(Exercise instructions):
Make an exact copy of every entry.

[Pixel coordinate grounding data]
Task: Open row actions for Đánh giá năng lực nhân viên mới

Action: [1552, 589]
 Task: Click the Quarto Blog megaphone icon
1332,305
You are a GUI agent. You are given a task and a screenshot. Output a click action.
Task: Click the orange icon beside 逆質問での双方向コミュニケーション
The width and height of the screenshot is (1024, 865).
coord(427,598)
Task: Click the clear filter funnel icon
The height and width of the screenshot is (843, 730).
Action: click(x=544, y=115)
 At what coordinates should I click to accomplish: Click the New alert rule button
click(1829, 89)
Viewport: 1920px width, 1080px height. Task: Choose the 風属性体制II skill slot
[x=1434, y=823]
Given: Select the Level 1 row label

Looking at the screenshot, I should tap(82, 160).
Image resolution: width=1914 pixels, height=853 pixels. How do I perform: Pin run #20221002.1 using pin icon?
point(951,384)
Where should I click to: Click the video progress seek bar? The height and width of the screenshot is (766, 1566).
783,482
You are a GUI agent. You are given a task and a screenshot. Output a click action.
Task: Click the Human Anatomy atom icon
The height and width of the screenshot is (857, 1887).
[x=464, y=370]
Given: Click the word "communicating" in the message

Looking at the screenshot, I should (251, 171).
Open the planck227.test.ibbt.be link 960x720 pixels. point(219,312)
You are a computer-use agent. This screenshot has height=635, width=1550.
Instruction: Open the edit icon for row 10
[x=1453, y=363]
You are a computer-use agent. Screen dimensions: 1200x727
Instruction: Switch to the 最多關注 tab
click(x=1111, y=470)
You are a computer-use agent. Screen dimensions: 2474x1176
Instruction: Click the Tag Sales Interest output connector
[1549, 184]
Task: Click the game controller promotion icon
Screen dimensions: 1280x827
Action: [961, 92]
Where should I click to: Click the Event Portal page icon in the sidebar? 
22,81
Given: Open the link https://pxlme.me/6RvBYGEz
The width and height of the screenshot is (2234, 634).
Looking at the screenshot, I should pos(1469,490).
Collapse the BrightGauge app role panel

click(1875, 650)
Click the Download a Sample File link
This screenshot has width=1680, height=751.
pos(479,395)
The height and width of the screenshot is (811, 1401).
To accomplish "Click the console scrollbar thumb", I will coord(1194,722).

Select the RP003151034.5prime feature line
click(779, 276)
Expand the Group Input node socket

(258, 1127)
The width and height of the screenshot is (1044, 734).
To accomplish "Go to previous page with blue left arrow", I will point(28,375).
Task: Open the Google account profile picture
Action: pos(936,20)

(Written response):
Task: Open row actions for Đánh giá năng lực nhân viên mới

Action: [1552, 589]
 Task: Click the Quarto Blog megaphone icon
1332,305
You are a GUI agent. You are given a task and a screenshot. Output a click action.
Task: Click the orange icon beside 逆質問での双方向コミュニケーション
The width and height of the screenshot is (1024, 865).
coord(427,598)
Task: Click the clear filter funnel icon
The height and width of the screenshot is (843, 730).
Action: click(x=544, y=115)
 At what coordinates should I click to accomplish: Click the New alert rule button
click(1829, 89)
Viewport: 1920px width, 1080px height. Task: Choose the 風属性体制II skill slot
[x=1434, y=823]
Given: Select the Level 1 row label

Looking at the screenshot, I should tap(82, 160).
Image resolution: width=1914 pixels, height=853 pixels. How do I perform: Pin run #20221002.1 using pin icon?
point(951,384)
Where should I click to: Click the video progress seek bar? The height and width of the screenshot is (766, 1566).
783,482
You are a GUI agent. You are given a task and a screenshot. Output a click action.
Task: Click the Human Anatomy atom icon
The height and width of the screenshot is (857, 1887).
[x=464, y=370]
Given: Click the word "communicating" in the message

Looking at the screenshot, I should (251, 171).
Open the planck227.test.ibbt.be link 960x720 pixels. point(219,312)
You are a computer-use agent. This screenshot has height=635, width=1550.
Instruction: Open the edit icon for row 10
[x=1453, y=363]
You are a computer-use agent. Screen dimensions: 1200x727
Instruction: Switch to the 最多關注 tab
click(x=1111, y=470)
You are a computer-use agent. Screen dimensions: 2474x1176
Instruction: Click the Tag Sales Interest output connector
[1549, 184]
Task: Click the game controller promotion icon
Screen dimensions: 1280x827
Action: [961, 92]
Where should I click to: Click the Event Portal page icon in the sidebar? 
22,81
Given: Open the link https://pxlme.me/6RvBYGEz
The width and height of the screenshot is (2234, 634).
Looking at the screenshot, I should pos(1469,490).
Collapse the BrightGauge app role panel

click(1875, 650)
Click the Download a Sample File link
This screenshot has width=1680, height=751.
pos(479,395)
The height and width of the screenshot is (811, 1401).
To accomplish "Click the console scrollbar thumb", I will coord(1194,722).

Select the RP003151034.5prime feature line
click(779, 276)
Expand the Group Input node socket

(258, 1127)
The width and height of the screenshot is (1044, 734).
To accomplish "Go to previous page with blue left arrow", I will point(28,375).
Task: Open the Google account profile picture
Action: pos(936,20)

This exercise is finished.